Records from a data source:

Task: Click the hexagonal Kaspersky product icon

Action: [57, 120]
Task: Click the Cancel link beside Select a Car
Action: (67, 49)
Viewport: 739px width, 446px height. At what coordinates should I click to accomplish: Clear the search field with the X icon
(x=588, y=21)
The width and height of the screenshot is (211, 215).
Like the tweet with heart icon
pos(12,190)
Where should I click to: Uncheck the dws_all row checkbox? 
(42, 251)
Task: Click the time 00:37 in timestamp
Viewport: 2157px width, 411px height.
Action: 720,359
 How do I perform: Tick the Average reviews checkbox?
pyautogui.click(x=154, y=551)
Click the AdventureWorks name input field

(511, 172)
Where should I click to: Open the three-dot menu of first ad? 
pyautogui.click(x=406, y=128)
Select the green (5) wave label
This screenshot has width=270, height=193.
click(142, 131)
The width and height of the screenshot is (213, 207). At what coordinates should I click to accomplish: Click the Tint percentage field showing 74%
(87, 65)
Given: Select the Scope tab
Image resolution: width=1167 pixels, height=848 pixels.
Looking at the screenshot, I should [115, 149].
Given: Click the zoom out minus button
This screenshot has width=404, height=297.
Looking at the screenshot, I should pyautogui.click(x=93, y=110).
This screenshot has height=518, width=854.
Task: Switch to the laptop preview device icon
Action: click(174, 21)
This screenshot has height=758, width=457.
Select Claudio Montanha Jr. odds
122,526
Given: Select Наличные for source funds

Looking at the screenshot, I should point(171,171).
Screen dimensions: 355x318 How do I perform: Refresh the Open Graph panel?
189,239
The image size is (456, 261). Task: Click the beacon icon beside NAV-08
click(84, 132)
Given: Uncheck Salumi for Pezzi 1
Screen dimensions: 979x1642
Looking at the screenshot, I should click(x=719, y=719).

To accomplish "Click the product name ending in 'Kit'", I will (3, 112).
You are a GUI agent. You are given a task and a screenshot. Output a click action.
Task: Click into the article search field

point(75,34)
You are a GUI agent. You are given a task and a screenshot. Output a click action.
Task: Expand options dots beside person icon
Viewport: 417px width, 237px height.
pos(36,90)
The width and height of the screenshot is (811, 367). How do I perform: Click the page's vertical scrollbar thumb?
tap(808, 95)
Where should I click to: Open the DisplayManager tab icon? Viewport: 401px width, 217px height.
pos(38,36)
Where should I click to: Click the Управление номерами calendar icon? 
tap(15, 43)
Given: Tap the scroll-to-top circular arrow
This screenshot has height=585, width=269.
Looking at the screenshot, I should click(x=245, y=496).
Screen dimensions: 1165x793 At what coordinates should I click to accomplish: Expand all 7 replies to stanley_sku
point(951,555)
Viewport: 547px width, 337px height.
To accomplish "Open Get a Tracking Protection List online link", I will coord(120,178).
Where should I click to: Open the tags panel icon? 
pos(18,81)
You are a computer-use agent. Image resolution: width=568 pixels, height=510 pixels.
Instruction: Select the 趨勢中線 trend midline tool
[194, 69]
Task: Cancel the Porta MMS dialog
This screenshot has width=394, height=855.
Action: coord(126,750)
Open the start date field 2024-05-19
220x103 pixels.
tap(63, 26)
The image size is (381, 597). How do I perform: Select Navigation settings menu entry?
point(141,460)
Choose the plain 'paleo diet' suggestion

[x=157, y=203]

Action item:
All entries are to be printed once more, exactly as given.

The answer:
Task: Click the hexagonal Kaspersky product icon

Action: [57, 120]
Task: Click the Cancel link beside Select a Car
Action: (67, 49)
Viewport: 739px width, 446px height. At what coordinates should I click to accomplish: Clear the search field with the X icon
(x=588, y=21)
The width and height of the screenshot is (211, 215).
Like the tweet with heart icon
pos(12,190)
Where should I click to: Uncheck the dws_all row checkbox? 
(42, 251)
Task: Click the time 00:37 in timestamp
Viewport: 2157px width, 411px height.
Action: 720,359
 How do I perform: Tick the Average reviews checkbox?
pyautogui.click(x=154, y=551)
Click the AdventureWorks name input field

(511, 172)
Where should I click to: Open the three-dot menu of first ad? 
pyautogui.click(x=406, y=128)
Select the green (5) wave label
This screenshot has width=270, height=193.
click(142, 131)
The width and height of the screenshot is (213, 207). At what coordinates should I click to accomplish: Click the Tint percentage field showing 74%
(87, 65)
Given: Select the Scope tab
Image resolution: width=1167 pixels, height=848 pixels.
Looking at the screenshot, I should [115, 149].
Given: Click the zoom out minus button
This screenshot has width=404, height=297.
Looking at the screenshot, I should pyautogui.click(x=93, y=110).
This screenshot has height=518, width=854.
Task: Switch to the laptop preview device icon
Action: click(174, 21)
This screenshot has height=758, width=457.
Select Claudio Montanha Jr. odds
122,526
Given: Select Наличные for source funds

Looking at the screenshot, I should point(171,171).
Screen dimensions: 355x318 How do I perform: Refresh the Open Graph panel?
189,239
The image size is (456, 261). Task: Click the beacon icon beside NAV-08
click(84, 132)
Given: Uncheck Salumi for Pezzi 1
Screen dimensions: 979x1642
Looking at the screenshot, I should click(x=719, y=719).

To accomplish "Click the product name ending in 'Kit'", I will (3, 112).
You are a GUI agent. You are given a task and a screenshot. Output a click action.
Task: Click into the article search field

point(75,34)
You are a GUI agent. You are given a task and a screenshot. Output a click action.
Task: Expand options dots beside person icon
Viewport: 417px width, 237px height.
pos(36,90)
The width and height of the screenshot is (811, 367). How do I perform: Click the page's vertical scrollbar thumb?
tap(808, 95)
Where should I click to: Open the DisplayManager tab icon? Viewport: 401px width, 217px height.
pos(38,36)
Where should I click to: Click the Управление номерами calendar icon? 
tap(15, 43)
Given: Tap the scroll-to-top circular arrow
This screenshot has height=585, width=269.
Looking at the screenshot, I should click(x=245, y=496).
Screen dimensions: 1165x793 At what coordinates should I click to accomplish: Expand all 7 replies to stanley_sku
point(951,555)
Viewport: 547px width, 337px height.
To accomplish "Open Get a Tracking Protection List online link", I will coord(120,178).
Where should I click to: Open the tags panel icon? 
pos(18,81)
You are a computer-use agent. Image resolution: width=568 pixels, height=510 pixels.
Instruction: Select the 趨勢中線 trend midline tool
[194, 69]
Task: Cancel the Porta MMS dialog
This screenshot has width=394, height=855.
Action: coord(126,750)
Open the start date field 2024-05-19
220x103 pixels.
tap(63, 26)
The image size is (381, 597). How do I perform: Select Navigation settings menu entry?
point(141,460)
Choose the plain 'paleo diet' suggestion

[x=157, y=203]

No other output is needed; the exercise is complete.